Microsoft and Facebook have announced a partnership that enables Bing to present search results that incorporate “Liked” content together with Facebook profiles. This effort represents what could be called the 4th generation of search.
- Generation 1 started what seems like a hundred years ago in the mid-90’s when early adopters to the Internet realized the connected web actually contained information worth finding;
- Generation 2 exploded as mathematicians and statisticians at Yahoo! and Google created algorithms that enabled searchers to find exactly what they looked for really quickly -- it's the browser-enabled search we know and love today;
- Generation 3, still emerging, is about semantic search; where search results combine the obvious and literal with the imagined and intuitive -- search understands what we mean even if we don't use the exact terms;
- Generation 4 is about enhanced social value and personal connections, where information relevant to the search topic are culled from a person’s social graph and incorporated into results, thereby creating what people may think as a higher value result because it includes recommendations or suggestions from people you know and trust.
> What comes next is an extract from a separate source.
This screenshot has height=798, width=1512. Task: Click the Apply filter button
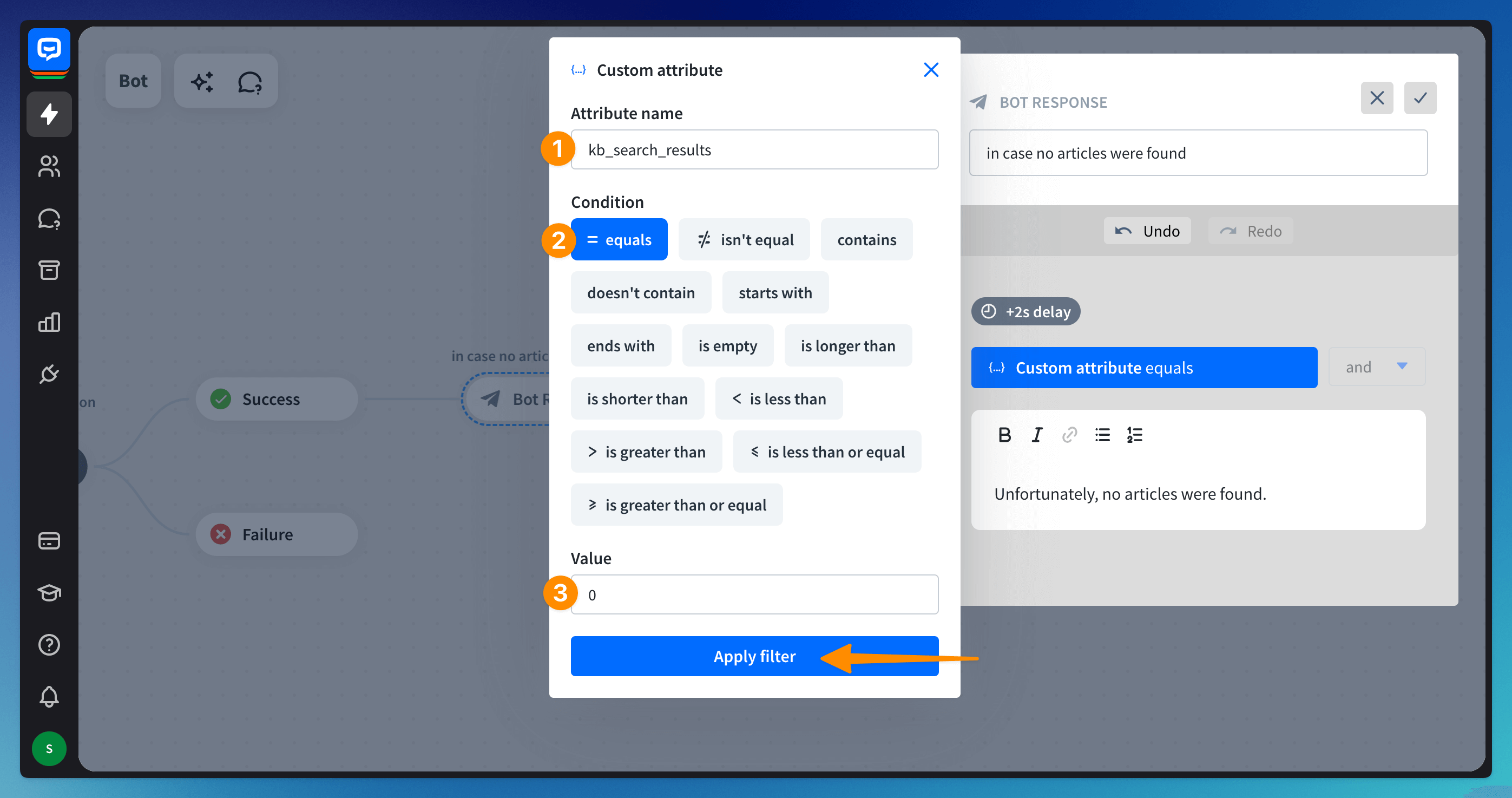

The goal of this partnership is to offer people who use Bing a more personalized experience. If the assumption holds one’s social graph represents a focused layer of relevance than the generalist approach represented by agnostic search algorithms, then incorporating social graph data into search results will produce a higher value result. By applying a social layer to search, Bing and Facebook are anticipating that users will be able to make decisions quickly and with more confidence since their search results are being influenced by networks of users they presumably trust.
A lot has been written, including a great post by Charlene Li, about whether or not this represents a coup for Microsoft or Facebook vs. the dominant search engine, Google, and the prevailing view is that it is indeed a smart, differentiating play that could hurt the 800-lb. search gorilla. To date, and despite the proliferation of Google services and platforms, Google is not a social network, and they have no way to collect or exploit high-value social information. This is a story that will unfold over time, but there’s much to dig into today as the Bing-Facebook integration emerges. Let’s take a look:
Social Search Features -- “Liked” Results
Bing’s “liked” results feature includes results based on items in the social graph that a user’s connections have “liked” and shared. “Liked” results are unique for every user and a user will only see “liked” results for a search query if someone in their network has “liked” a page or item. Here’s an example with a person searching for “Iron Man 2”, where 2 people in the searcher’s social graph have conducted a similar search, and their “liked” search results appear within this person’s search – thereby providing a unique, personalized perspective to the general search for information on Iron Man 2 that would normally not emerge. So, the IMDB result might add real value for this searcher, whose generic search on Google might have shown an IMDB result in a different way or not at all.
Bing’s new “People on Facebook” section lists search results for people based on a user’s social connections on Facebook. People will see results based on those who are a closest match by name and relationship on their social graph. A person will be able to add another person as a friend on Facebook or send them a message directly from this pane.
Short-Term SEO Implications
At the present time, search results outside of “Liked Results” and “People on Facebook” are not affected by Bing / Facebook’s social search integration. This development has brought no known change to Bing’s search algorithm and Bing will continue to serve its search results in a traditional format, with social results highlighted at different placements on the search engine results page.
Long-Term SEO Implications
Over the long-term it is likely that information from a user’s social graph will be combined with traditional search ranking algorithms to deliver more relevant content to a user performing a search. As this fluid space becomes even more fragmented by cross-platform integration (i.e., Facebook connect; Open ID), social search could very well become a high-value center of excellence for brands seeking higher relevance with people. Investment in search optimization and marketing continues to increase – see Forrester’s projections here – yet, most brands are unaware of how social search may add more relevance to social marketing than any other single marketing tactic.
The Bing-Facebook partnership is another development in a long line of innovations that have turned SEO into a complex undertaking. As search technologies evolve, it is vital that marketers evolve with them to achieve high-ranking search results. But social search is more than a technology – it’s a technique that will require mastery. How brands learn to manipulate social search will be another fascinating chapter in the evolving story of social media and marketing.
The short and long-term implications of social search highlight why it’s so important for brands to build content rich social media experiences that will increase visibility to searchers -- and that will have a strong presence in future search results where socially integrated experiences may very well become the new standard.